Sources¶
Sources allow you to define where data files come from and automatically discover and attach new files as they become available. This is useful for working with directories of files that grow over time, such as daily data exports or streaming data partitions.
Overview¶
The source workflow has two steps:
- Define a source with
CREATE SOURCE- Specifies where to look for files - Fetch new files with
FETCH- Discovers and attaches any new files found
Basic Usage¶
import bundlebase as bb
# Create a bundle with a source
bundle = await (bb.create("my/data")
.create_source("remote_dir", {
"url": "s3://my-bucket/data/",
"patterns": "**/*.parquet"
}))
# Fetch discovers and attaches all matching files
await bundle.fetch("base", "add")
# Later, fetch again to get any new files
await bundle.fetch("base", "add")
import bundlebase.sync as bb
# Create a bundle with a source
bundle = (bb.create("my/data")
.create_source("remote_dir", {
"url": "s3://my-bucket/data/",
"patterns": "**/*.parquet"
}))
# Fetch discovers and attaches all matching files
bundle.fetch("base", "add")
# Later, fetch again to get any new files
bundle.fetch("base", "add")
Connectors¶
Connectors define how to pull data from an external source into your bundle.
Bundlebase ships with several common connectors, but custom connectors can also be made and plugged in to support any external data you need.
http¶
Downloads data from a single HTTP(S) URL. Supports GET, POST, and PUT methods, custom request headers, and any URL that returns a data file (CSV, TSV, JSON, Parquet, Excel, etc.).
Arguments:
| Argument | Required | Default | Description |
|---|---|---|---|
url |
Yes | — | The HTTP(S) URL to download |
method |
No | GET |
HTTP method: GET, POST, or PUT |
body |
No | — | Request body string, for POST/PUT |
headers |
No | — | Additional request headers, one Name: Value per line |
format |
No | auto |
File format: csv, json, jsonl, parquet, tsv, or auto |
head_supported |
No | true |
Set to false if the server rejects HEAD requests |
Format auto-detection: When format is auto (the default), the connector detects the data format using this priority:
- Content-Type header — from the HTTP response (e.g.,
text/csv,application/json) - URL file extension — recognized extensions:
.csv,.json,.jsonl,.parquet,.tsv,.xlsx - Content inspection — examines the downloaded bytes
GET requests (default):
-- Download a CSV directly
CREATE SOURCE USING http WITH (url = 'https://data.mn.gov/api/lake_quality.csv')

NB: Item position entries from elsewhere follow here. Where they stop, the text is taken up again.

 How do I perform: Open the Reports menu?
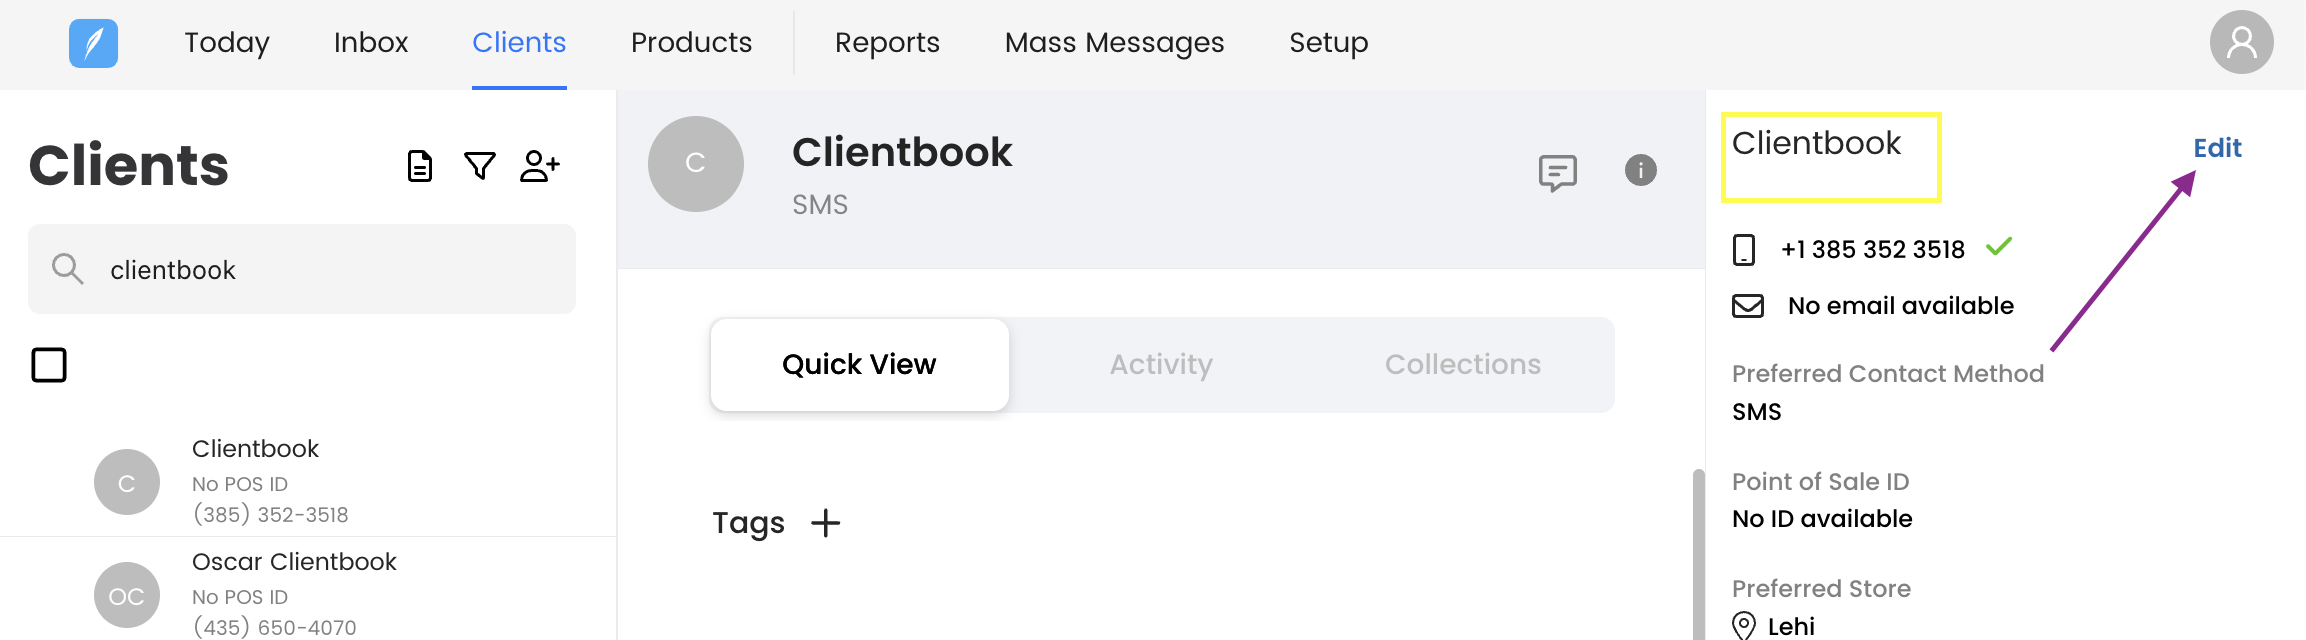coord(887,42)
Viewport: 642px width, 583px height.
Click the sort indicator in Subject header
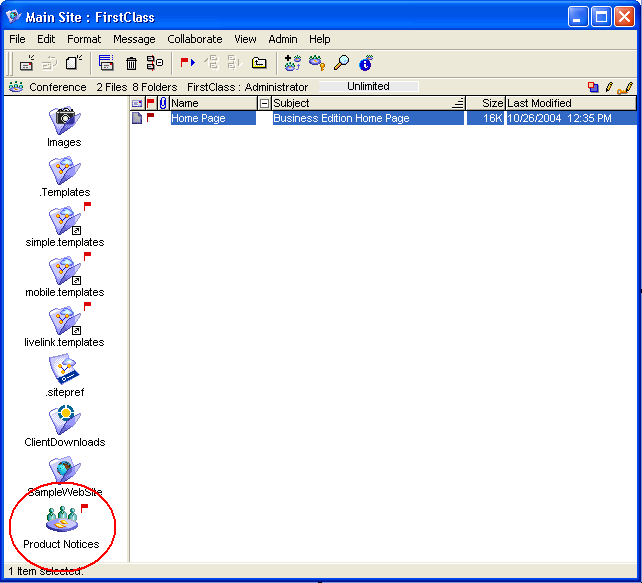click(x=457, y=103)

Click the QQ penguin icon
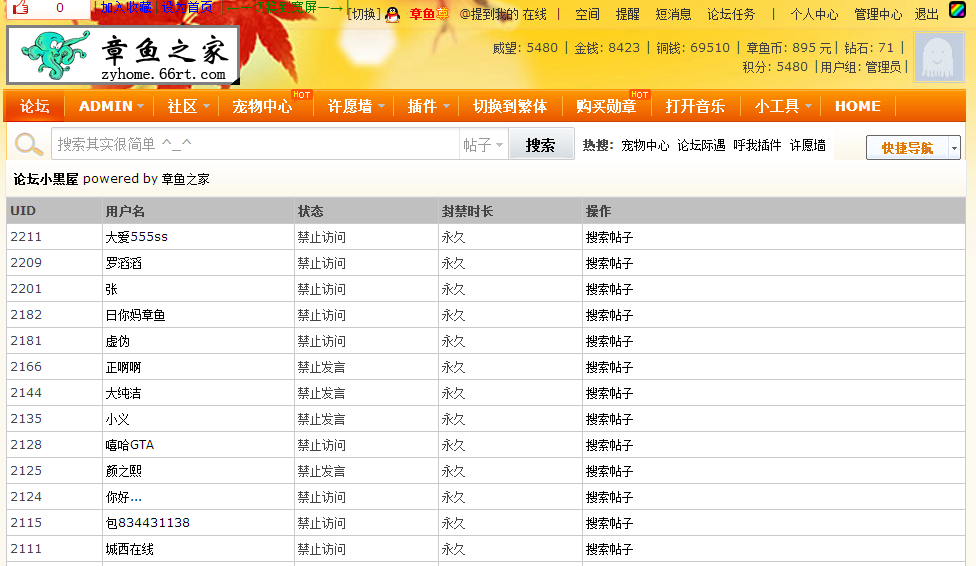click(393, 14)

-- API endpoint — format auto-detected from Content-Type header
CREATE SOURCE USING http WITH (url = 'https://api.example.com/data?query=results')
-- Force format when auto-detection doesn't match
CREATE SOURCE USING http WITH (url = 'https://api.example.com/data', format = 'csv')
-- Server doesn't support HEAD requests
CREATE SOURCE USING http WITH (url = 'https://data.example.gov/export.csv', head_supported = 'false')
POST and PUT requests:
Some APIs require POST or PUT to retrieve data — for example, query APIs that accept filter parameters as a JSON body. Use the method and body arguments.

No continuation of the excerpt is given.